The article expounds abounds on his ridiculous spending habits (“a house way too expensive, cars, entourage, women, jewelry. If you ain’t ever had it, once you get it, you spend it as quick as you can. I ain’t never seen no Brinks truck at a funeral and there ain’t gonna be one at mine”) and includes laudatory quotes from film critic doyenne Pauline Kael, Sean Penn (”Mickey’s taken baseball bats to [his talents], blowtorches, blackjacks, and bullwhips, and he just can’t get rid of them.”) and Alan Parker who directed him in “Angel Heart” alongside Robert DeNiro.

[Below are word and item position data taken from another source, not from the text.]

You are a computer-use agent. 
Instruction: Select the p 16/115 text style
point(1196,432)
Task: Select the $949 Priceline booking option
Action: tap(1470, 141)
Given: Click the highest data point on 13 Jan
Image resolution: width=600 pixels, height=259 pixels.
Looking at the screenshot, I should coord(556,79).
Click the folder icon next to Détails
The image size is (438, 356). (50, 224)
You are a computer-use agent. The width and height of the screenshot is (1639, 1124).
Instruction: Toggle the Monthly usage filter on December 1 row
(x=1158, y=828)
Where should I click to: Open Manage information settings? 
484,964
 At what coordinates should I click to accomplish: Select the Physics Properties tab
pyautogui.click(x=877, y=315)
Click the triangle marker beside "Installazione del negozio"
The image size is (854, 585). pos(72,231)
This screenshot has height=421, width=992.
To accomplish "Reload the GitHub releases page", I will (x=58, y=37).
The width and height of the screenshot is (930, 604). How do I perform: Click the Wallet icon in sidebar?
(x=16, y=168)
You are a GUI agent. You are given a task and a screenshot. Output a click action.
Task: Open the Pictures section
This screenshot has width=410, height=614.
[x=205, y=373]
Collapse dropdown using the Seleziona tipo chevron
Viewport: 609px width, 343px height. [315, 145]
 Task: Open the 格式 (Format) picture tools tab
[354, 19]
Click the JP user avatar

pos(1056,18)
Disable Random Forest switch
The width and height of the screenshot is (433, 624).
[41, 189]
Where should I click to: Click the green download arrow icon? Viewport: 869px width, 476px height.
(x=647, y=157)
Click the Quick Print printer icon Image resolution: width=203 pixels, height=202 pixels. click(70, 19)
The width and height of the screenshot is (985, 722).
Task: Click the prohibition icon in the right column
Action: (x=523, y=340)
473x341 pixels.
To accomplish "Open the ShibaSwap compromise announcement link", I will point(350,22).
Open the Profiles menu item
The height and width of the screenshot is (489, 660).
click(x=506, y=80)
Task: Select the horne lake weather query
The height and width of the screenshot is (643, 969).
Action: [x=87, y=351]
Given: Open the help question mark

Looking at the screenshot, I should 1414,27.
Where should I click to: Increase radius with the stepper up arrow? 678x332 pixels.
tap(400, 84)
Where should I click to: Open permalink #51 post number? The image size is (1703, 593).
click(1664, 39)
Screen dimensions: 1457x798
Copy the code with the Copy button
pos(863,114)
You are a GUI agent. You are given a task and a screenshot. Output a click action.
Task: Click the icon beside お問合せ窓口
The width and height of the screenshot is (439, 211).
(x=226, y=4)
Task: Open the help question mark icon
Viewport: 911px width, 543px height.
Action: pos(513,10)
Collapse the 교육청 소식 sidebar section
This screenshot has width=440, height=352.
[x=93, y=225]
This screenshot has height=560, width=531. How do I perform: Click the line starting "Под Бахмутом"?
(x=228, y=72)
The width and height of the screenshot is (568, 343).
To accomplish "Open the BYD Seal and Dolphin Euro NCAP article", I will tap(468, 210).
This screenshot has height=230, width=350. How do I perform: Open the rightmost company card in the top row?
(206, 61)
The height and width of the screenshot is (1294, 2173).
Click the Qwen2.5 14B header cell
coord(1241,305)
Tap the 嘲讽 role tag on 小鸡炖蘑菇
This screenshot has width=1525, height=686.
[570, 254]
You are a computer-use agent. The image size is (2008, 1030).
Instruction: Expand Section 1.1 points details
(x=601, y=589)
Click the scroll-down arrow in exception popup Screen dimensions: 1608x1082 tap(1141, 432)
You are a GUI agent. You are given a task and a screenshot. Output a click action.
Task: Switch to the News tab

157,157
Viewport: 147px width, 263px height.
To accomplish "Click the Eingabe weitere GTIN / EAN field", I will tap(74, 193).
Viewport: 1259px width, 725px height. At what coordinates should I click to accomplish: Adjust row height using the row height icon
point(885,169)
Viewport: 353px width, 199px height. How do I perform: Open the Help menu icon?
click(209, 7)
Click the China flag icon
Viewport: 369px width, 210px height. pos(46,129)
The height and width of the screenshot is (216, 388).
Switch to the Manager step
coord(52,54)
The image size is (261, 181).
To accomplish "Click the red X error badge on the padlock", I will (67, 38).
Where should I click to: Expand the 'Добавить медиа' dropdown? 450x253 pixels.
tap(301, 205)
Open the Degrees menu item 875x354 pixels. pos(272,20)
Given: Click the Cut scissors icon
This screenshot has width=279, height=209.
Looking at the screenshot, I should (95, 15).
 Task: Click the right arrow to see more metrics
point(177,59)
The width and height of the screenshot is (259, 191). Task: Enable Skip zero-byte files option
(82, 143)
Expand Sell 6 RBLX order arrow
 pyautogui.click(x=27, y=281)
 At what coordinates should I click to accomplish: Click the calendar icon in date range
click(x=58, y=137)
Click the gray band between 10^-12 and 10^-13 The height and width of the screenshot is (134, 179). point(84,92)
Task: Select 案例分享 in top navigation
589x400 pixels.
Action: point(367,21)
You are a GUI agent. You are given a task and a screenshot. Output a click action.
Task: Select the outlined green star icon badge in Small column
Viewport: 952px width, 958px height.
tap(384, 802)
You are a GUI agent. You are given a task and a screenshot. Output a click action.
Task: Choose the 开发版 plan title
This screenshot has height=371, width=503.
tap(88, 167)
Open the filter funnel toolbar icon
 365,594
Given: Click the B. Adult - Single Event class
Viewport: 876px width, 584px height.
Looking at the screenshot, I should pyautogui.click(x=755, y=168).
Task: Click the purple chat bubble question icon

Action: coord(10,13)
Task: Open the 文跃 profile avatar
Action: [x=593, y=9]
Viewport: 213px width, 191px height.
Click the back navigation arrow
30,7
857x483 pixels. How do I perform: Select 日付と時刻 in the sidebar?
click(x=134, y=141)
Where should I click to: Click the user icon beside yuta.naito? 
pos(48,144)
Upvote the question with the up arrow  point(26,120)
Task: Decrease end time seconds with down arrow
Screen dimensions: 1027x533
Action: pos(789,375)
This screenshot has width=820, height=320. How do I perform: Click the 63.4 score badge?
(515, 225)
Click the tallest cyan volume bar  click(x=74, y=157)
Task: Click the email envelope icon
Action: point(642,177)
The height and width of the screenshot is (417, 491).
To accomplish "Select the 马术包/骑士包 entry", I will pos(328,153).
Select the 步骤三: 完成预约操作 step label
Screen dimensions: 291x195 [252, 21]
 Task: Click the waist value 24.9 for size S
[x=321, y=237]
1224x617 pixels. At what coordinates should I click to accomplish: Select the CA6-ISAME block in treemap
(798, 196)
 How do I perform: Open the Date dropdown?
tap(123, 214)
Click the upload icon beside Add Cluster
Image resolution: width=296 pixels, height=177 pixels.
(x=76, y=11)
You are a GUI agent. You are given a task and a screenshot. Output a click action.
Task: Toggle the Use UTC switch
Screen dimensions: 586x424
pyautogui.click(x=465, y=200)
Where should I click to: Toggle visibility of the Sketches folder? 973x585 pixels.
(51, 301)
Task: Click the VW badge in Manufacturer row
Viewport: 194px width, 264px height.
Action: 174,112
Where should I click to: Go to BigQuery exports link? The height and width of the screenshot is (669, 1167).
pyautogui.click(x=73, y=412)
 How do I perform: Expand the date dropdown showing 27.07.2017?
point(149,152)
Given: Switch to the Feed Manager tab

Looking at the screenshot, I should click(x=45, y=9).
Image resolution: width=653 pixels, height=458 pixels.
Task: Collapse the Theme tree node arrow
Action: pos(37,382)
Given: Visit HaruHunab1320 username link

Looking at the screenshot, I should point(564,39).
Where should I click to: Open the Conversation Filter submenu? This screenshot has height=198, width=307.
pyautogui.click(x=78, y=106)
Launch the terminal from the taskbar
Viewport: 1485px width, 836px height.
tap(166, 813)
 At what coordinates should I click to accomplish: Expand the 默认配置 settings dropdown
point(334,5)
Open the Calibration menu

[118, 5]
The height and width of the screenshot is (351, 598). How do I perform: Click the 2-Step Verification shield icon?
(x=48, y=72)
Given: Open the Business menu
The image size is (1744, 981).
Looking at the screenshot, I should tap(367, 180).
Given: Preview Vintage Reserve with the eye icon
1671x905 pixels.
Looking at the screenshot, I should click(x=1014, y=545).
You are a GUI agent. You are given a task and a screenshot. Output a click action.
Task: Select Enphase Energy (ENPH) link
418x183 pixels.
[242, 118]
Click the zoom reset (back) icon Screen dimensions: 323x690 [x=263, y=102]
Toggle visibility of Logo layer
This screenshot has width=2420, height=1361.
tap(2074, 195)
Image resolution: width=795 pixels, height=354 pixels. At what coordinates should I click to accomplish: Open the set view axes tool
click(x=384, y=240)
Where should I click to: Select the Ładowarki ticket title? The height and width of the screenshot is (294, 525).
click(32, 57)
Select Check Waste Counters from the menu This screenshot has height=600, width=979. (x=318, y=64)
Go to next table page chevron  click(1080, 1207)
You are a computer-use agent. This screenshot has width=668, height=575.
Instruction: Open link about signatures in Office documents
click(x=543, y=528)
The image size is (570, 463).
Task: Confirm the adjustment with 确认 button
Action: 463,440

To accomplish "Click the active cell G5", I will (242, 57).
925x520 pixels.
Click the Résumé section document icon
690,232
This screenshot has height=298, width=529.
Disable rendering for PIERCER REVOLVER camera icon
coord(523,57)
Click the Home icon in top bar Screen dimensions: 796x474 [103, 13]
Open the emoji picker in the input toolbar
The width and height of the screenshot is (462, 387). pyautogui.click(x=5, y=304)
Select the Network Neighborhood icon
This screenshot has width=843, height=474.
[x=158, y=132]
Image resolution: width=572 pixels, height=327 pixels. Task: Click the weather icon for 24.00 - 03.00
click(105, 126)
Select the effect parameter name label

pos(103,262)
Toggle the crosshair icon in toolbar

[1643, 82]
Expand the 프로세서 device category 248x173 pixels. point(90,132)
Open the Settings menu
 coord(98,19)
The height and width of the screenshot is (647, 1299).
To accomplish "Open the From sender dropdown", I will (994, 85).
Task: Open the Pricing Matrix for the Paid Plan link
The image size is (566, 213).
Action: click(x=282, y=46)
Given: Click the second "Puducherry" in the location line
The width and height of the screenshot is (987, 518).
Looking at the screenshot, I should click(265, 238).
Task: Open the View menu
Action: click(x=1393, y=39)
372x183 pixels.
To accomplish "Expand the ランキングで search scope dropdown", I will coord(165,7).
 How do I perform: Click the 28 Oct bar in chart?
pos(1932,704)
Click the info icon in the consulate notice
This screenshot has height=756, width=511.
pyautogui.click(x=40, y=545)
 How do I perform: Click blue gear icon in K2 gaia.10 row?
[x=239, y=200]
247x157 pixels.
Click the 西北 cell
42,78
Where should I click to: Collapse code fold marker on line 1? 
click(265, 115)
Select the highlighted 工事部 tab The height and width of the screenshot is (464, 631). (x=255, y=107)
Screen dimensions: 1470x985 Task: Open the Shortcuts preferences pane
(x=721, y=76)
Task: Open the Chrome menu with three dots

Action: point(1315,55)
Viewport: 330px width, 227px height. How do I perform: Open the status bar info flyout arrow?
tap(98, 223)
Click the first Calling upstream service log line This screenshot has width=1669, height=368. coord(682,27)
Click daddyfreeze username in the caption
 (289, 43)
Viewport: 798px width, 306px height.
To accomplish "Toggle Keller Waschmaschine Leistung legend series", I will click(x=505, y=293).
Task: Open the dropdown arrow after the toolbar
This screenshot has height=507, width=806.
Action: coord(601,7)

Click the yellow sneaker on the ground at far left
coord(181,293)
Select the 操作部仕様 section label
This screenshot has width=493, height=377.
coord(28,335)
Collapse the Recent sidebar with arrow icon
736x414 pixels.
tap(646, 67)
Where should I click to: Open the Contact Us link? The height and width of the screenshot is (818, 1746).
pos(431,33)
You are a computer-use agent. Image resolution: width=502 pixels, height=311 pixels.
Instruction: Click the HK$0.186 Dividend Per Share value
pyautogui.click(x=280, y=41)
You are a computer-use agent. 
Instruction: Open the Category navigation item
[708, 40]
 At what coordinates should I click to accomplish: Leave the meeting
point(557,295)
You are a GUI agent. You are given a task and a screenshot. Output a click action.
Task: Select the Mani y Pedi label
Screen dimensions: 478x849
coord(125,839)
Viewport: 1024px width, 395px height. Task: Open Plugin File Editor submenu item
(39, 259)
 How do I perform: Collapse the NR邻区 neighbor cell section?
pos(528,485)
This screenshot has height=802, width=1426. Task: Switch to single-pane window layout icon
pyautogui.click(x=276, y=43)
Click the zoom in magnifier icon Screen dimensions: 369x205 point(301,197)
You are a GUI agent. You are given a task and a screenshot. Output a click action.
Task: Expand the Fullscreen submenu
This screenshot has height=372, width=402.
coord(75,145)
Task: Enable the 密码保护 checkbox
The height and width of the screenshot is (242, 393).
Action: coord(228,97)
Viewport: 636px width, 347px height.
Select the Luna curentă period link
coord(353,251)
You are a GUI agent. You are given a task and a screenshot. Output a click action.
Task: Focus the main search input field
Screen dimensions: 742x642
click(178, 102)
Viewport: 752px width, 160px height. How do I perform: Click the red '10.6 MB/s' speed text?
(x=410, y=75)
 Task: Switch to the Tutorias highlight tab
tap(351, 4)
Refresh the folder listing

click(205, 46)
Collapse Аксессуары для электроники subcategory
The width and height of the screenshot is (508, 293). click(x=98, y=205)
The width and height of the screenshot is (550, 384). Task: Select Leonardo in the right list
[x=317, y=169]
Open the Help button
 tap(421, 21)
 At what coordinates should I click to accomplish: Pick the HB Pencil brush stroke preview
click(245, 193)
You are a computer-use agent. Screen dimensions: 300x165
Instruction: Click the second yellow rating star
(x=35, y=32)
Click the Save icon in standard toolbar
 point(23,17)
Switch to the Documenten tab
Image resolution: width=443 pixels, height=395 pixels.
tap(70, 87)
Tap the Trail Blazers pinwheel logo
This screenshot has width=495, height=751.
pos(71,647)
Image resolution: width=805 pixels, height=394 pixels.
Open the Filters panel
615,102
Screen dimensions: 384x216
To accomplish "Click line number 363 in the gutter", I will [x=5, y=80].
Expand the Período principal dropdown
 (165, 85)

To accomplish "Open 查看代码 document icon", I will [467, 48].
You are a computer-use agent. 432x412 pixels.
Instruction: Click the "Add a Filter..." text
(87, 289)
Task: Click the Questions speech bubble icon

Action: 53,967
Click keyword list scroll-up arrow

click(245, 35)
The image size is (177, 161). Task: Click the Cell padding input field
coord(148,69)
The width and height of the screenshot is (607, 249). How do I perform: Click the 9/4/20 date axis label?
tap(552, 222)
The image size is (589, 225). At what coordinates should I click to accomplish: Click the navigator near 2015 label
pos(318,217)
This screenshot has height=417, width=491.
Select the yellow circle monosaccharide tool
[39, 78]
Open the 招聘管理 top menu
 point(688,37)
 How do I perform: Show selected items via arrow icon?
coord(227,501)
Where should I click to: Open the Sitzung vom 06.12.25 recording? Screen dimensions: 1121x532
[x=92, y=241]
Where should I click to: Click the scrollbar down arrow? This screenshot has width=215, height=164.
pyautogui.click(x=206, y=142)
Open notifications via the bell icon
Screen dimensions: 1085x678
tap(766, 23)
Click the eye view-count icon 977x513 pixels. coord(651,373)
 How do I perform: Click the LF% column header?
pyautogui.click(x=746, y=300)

The climactic scene in “The Wrestler,” were Rourke as Randy “The Ram” tearfully tells the audiences he’s abandoning the sport that’s he’s washed up and that the sport hasn’t love him back aside from the fans? He wrote it himself. ”I can’t watch it. ‘I haven’t watched it. Maybe three or four years down the road.”
Anyhow, those are the meatiest quotes and obviously there are tons of them. Totally worth a full read. “The Wrestler” co-stars Marisa Tomei and Evan Rachel Wood and comes out December 19 via Fox Searchlight. Rourke is likely a shoo-in for Best Actor nomination if he doesn’t fuck it up.